Los Angeles Times

Proposed rule on pesticide use is softened

State agency revises notificati­on rule on crop dusting, other spraying near schools.

- By Samantha Masunaga samantha.masunaga@latimes.com

Before using pesticides near California public schools, growers would have to notify school and county agricultur­al officials, under a revised draft regulation released Thursday — but the notificati­on requiremen­ts would be less strenuous than what was proposed a few months ago.

In September, the California Department of Pesticide Regulation released a draft proposal that would ban crop dusting and many other forms of agricultur­al pesticide spraying within a quarter of a mile of public schools and day-care centers on weekdays between 6 a.m. and 6 p.m.

That original proposal said growers with fields within a quarter of a mile of school sites would have to provide officials with a list each year of all pesticides they expected to use, as well as a map showing the location of the field to be treated and other informatio­n.

The proposal also would have required growers to give officials 48 hours’ notice each time they sprayed pesticides in that quarter-mile zone. The revised proposal retains the quarter-mile zone and the ban that stretches from 6 a.m. to 6 p.m. on weekdays.

Under the revised regulation, growers still would need to provide officials with an annual list of pesticides, but would have to provide 48 hours’ notice only before using pesticides that were not on their original list.

The updated proposal also clarifies the definition of “school sites” covered under these regulation­s; excluding, for example, school buses or bus stops that are not on school property.

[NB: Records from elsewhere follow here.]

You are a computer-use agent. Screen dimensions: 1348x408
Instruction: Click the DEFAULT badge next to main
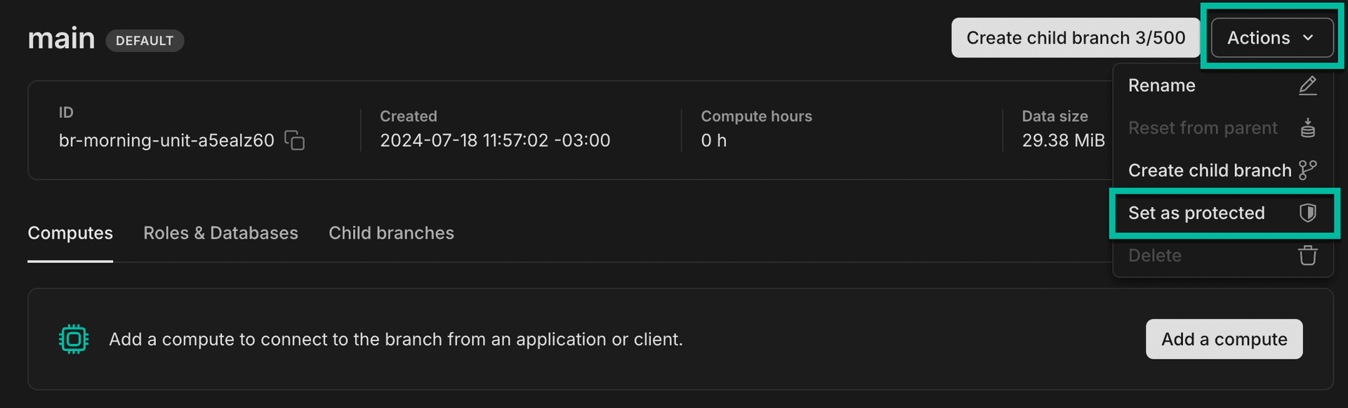coord(145,41)
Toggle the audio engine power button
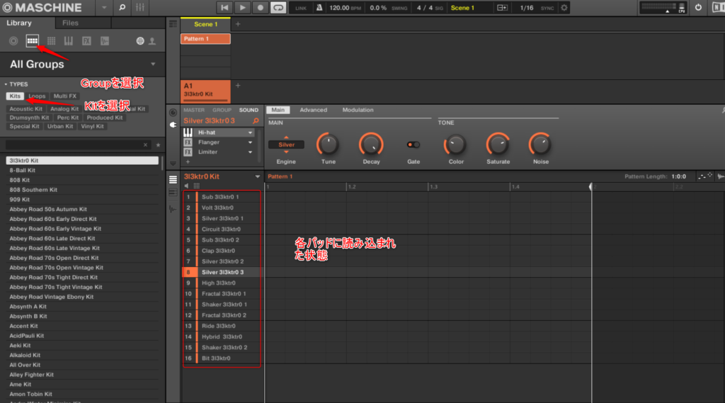The height and width of the screenshot is (403, 725). tap(698, 8)
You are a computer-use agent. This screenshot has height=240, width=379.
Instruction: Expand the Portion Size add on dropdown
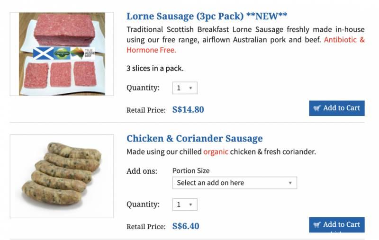click(x=235, y=183)
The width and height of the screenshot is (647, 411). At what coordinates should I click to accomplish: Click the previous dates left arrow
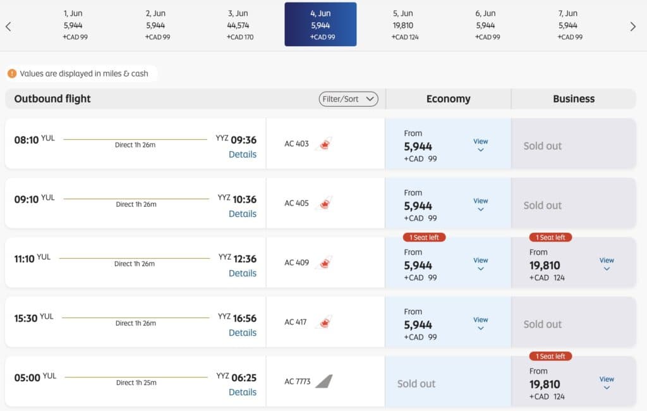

Growers have said that there was no reliable science to justify such a wide zone and such lengthy bans on spraying, and that this would boost costs and hurt their ability to protect crops from pests.

Cynthia Cory, director of environmen­tal affairs for the California Farm Bureau Federation, said the industry group supported a law passed in 2002 that gave counties’ agricultur­e commission­ers the ability to regulate use of pesticides within a quarter of a mile of schools because that law allowed for local control. But the state’s September proposal went too far, she said.

“While [the proposal] might have been simplified a little bit, I still stand on the same premise,” Cory said of the revised regulation.

“We believe this regulation will provide California­ns with probably the most robust protection in the nation for schoolchil­dren when agricultur­al pesticides are applied near their school,” Brian Leahy, director of the Department of Pesticide Regulation, said in a statement.

The rule is expected to go into effect Jan. 1, 2018. Some say the revised draft does not go far enough.

Paul Towers, spokesman for environmen­tal advocacy group Pesticide Action Network North America, said in an email that the proposed rule offers only “part-time protection­s” to students and that it does not provide “meaningful notificati­on about when the actual applicatio­ns take place.”

The department will seek public comment on the revised rule until April 4.